┌──
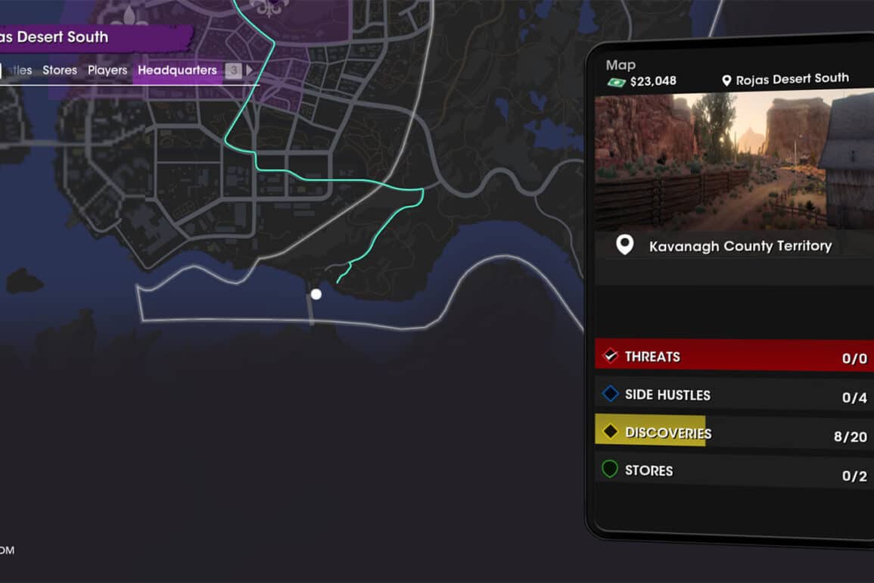Select the Threats 0/0 row
Viewport: 874px width, 583px height.
[x=734, y=355]
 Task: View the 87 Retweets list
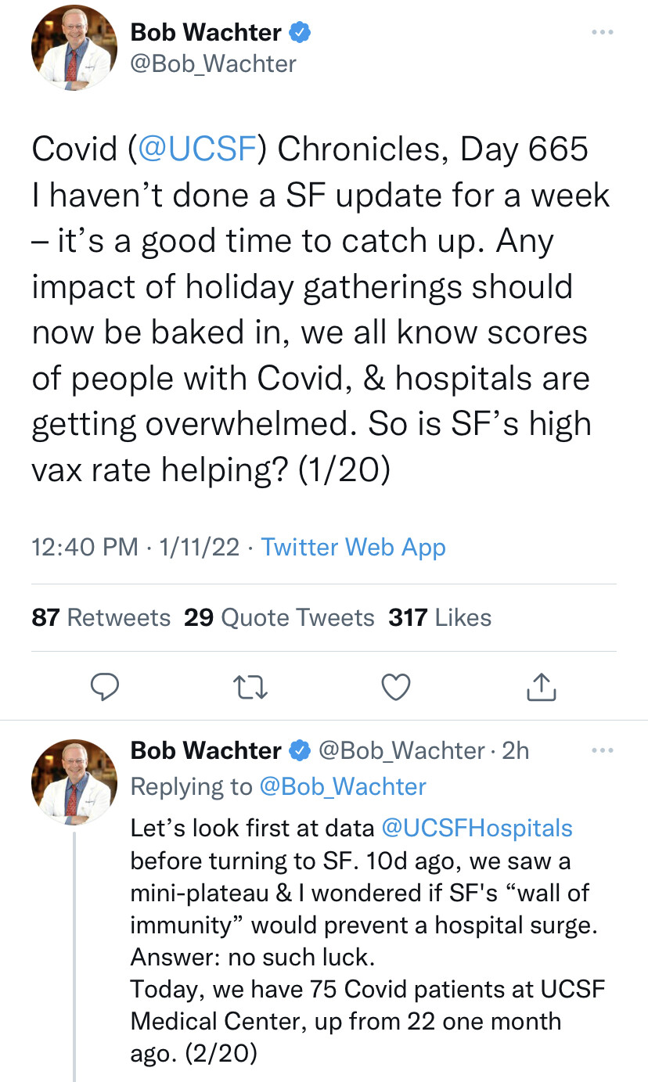(x=101, y=618)
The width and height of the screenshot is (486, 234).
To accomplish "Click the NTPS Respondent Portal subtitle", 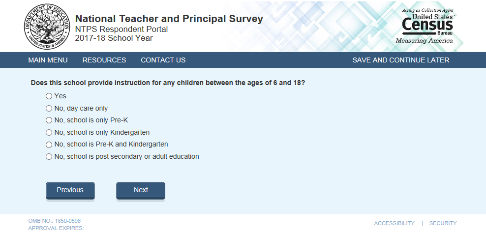I will (121, 29).
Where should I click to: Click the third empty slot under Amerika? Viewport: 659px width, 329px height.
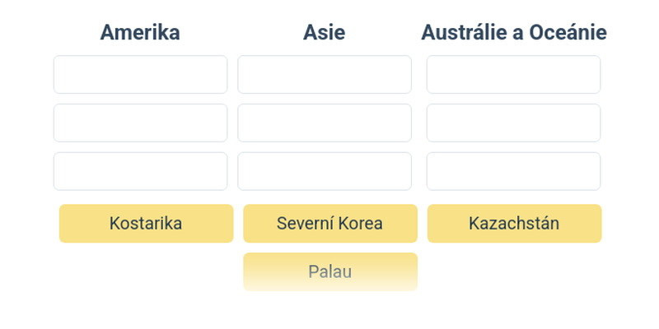click(x=140, y=171)
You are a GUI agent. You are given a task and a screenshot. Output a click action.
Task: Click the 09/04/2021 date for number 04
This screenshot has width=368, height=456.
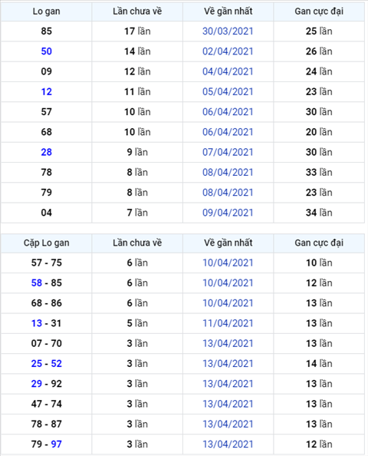pyautogui.click(x=228, y=213)
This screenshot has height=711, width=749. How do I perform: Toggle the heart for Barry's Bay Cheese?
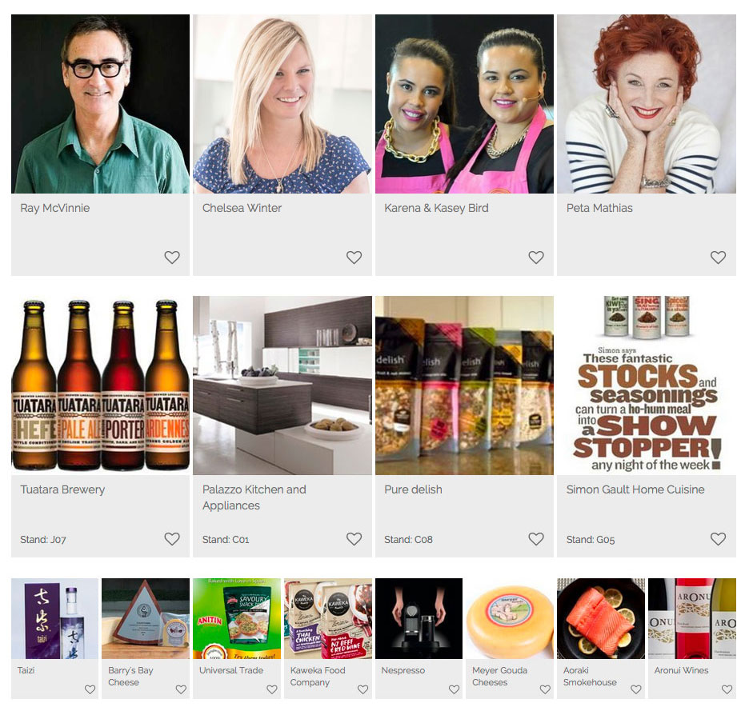point(181,689)
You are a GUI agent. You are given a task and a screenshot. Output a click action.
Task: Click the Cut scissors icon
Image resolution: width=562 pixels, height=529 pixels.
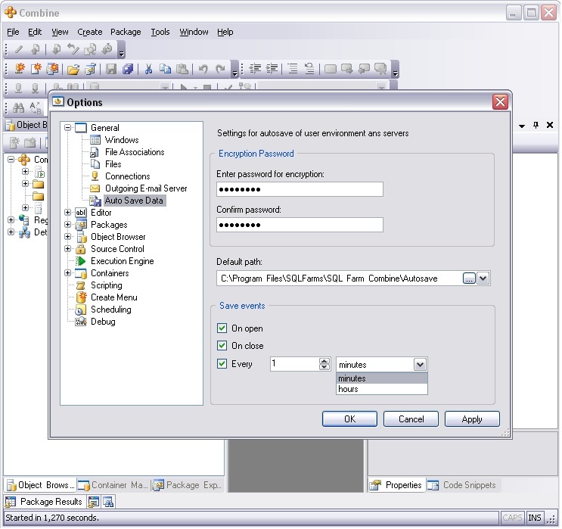[148, 69]
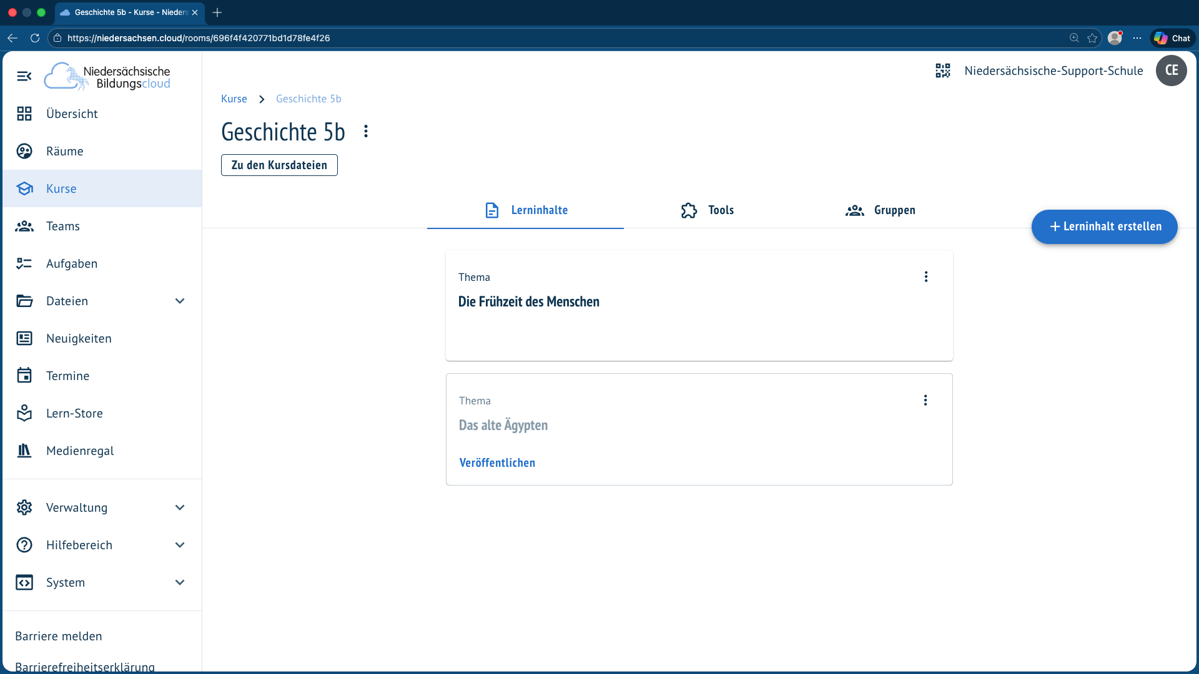1199x674 pixels.
Task: Reload the page in the browser
Action: pyautogui.click(x=35, y=38)
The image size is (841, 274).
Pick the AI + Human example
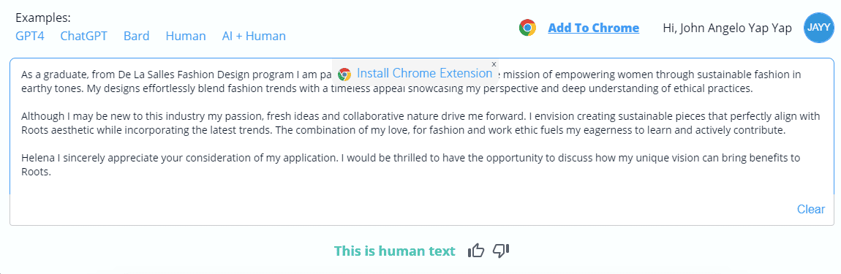pos(254,36)
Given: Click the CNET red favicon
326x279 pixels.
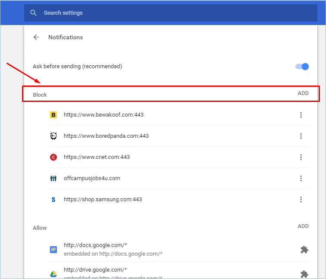Looking at the screenshot, I should click(53, 157).
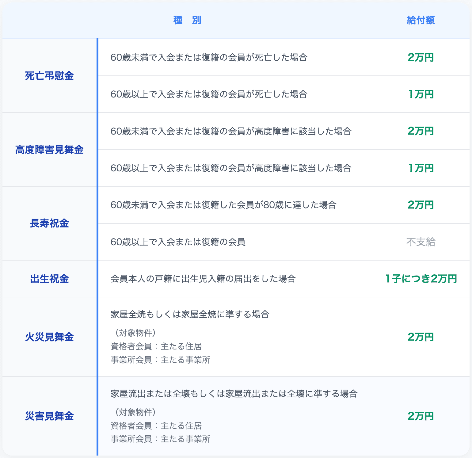The image size is (472, 458).
Task: Click the 1子につき2万円 amount
Action: [421, 279]
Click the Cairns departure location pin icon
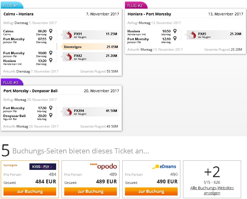The width and height of the screenshot is (247, 199). (51, 31)
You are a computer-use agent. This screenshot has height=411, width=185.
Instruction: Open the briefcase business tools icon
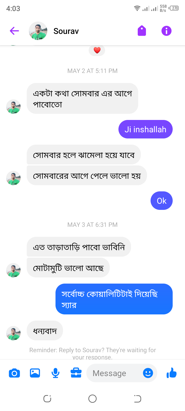click(x=76, y=373)

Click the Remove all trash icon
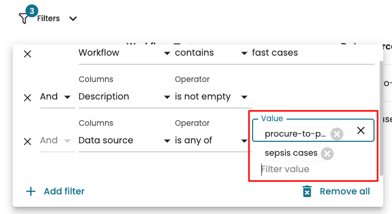coord(307,191)
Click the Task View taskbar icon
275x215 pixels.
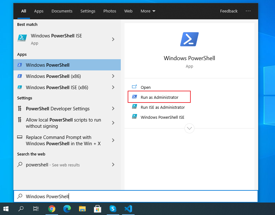(x=36, y=209)
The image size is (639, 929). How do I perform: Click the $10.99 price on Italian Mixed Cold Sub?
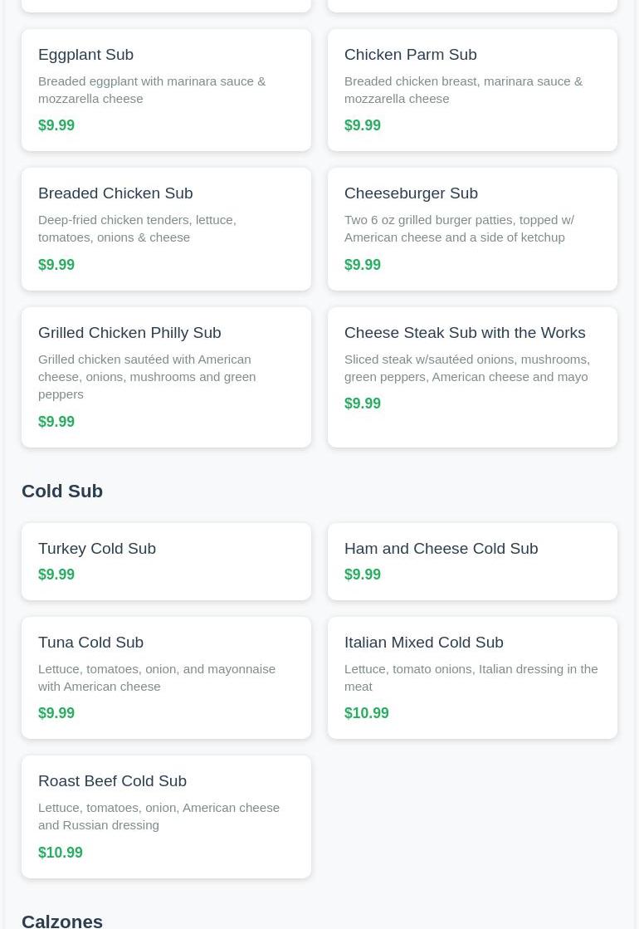click(366, 713)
└──
=== Requirement ===
Starting at the line that contains "You are a computer-use", write out every line through the end of the entries above exactly, and omit the pictures.

=== Solution ===
You are a computer-use agent. This screenshot has height=411, width=185.
Instruction: Open the briefcase business tools icon
click(x=76, y=373)

Click the Remove all trash icon
coord(307,191)
Click the Task View taskbar icon
275x215 pixels.
(x=36, y=209)
The image size is (639, 929). How do I perform: Click the $10.99 price on Italian Mixed Cold Sub?
click(366, 713)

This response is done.